Author | : Jane Wood |
Publisher | : Oxford University Press, USA |
Total Pages | : 232 |
Release | : 2001 |
Genre | : Science |
ISBN | : 9780198187608 |
Download Passion and Pathology in Victorian Fiction Book in PDF, ePub and Kindle
'Fascinating information and analysis.' -The Review of English Studies'A solid contribution to a developing field and well worth a place on the shelf of a scholar of either social medicine or Victorian fiction.' -Social History of MedicineNervous illness, and the study of how body and mind connected, were of intense interest to Victorian medical writers and novelists alike. Offering important new readings of major and less well-known fiction as well as insightful analyses of medical writing, this book extends our understanding of the cultural roles of literature and science.
Author | : Aldous Huxley |
Publisher | : |
Total Pages | : 0 |
Release | : 1991 |
Genre | : Literature and science |
ISBN | : 9780918024855 |
Download Literature and Science Book in PDF, ePub and Kindle
Author | : Laurence Talairach-Vielmas |
Publisher | : University of Wales Press |
Total Pages | : 307 |
Release | : 2009-09-01 |
Genre | : Literary Criticism |
ISBN | : 1783163739 |
Download Wilkie Collins, Medicine and the Gothic Book in PDF, ePub and Kindle
This book examines how Wilkie Collins’s interest in medical matters developed in his writing through exploration of his revisions of the late eighteenth-century Gothic novel from his first sensation novels to his last novels of the 1880s. Throughout his career, Collins made changes in the prototypical Gothic scenario. The aristocratic villains, victimized maidens and medieval castles of classic Gothic tales were reworked and adapted to thrill his Victorian readership. With the advances of neuroscience and the development of criminology as a significant backdrop to most of his novels, Collins drew upon contemporary anxieties and increasingly used the medical to propel his criminal plots. While the prototypical castles were turned into modern medical institutions, his heroines no longer feared ghosts but the scientist’s knife. This study hence underlines the way in which Collins’s Gothic revisions increasingly tackled medical questions, using the medical terrain to capitalize on the readers’ fears. It also demonstrates how Wilkie Collins’s fiction reworks Gothic themes and presents them through the prism of contemporary scientific, medical and psychological discourses, from debates revolving around mental physiology to those dealing with heredity and transmission. The book’s structure is chronological covering a selection of texts in each chapter, with a balance between discussion of the more canonical of Collins’s texts such as The Woman in White, The Moonstone and Armadale and some of his more neglected writings.

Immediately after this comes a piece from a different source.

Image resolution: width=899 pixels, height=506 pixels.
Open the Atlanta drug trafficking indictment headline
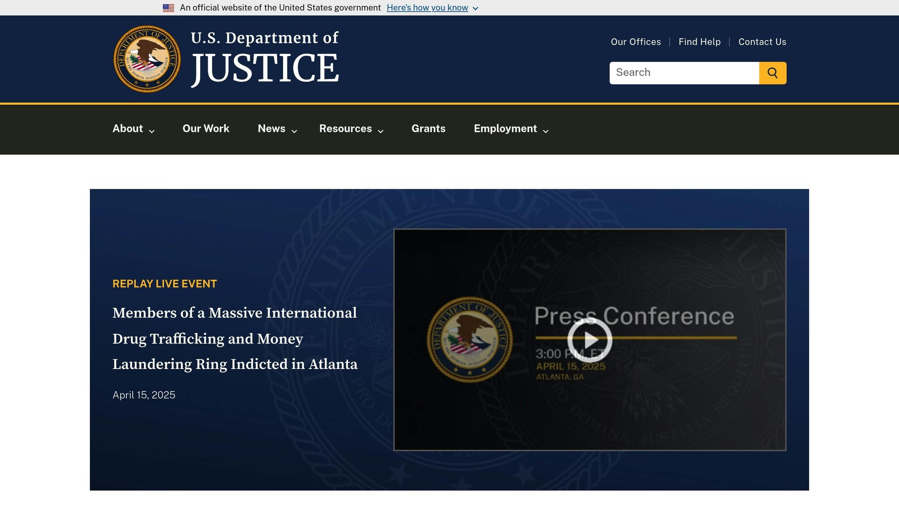(x=235, y=339)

Author | : Jessica Howell |
Publisher | : Cambridge University Press |
Total Pages | : 257 |
Release | : 2018-10-24 |
Genre | : History |
ISBN | : 1108484689 |
Download Malaria and Victorian Fictions of Empire Book in PDF, ePub and Kindle
Study of malaria in literature and culture illuminates the legacies of nineteenth-century colonial medicine within narratives of illness.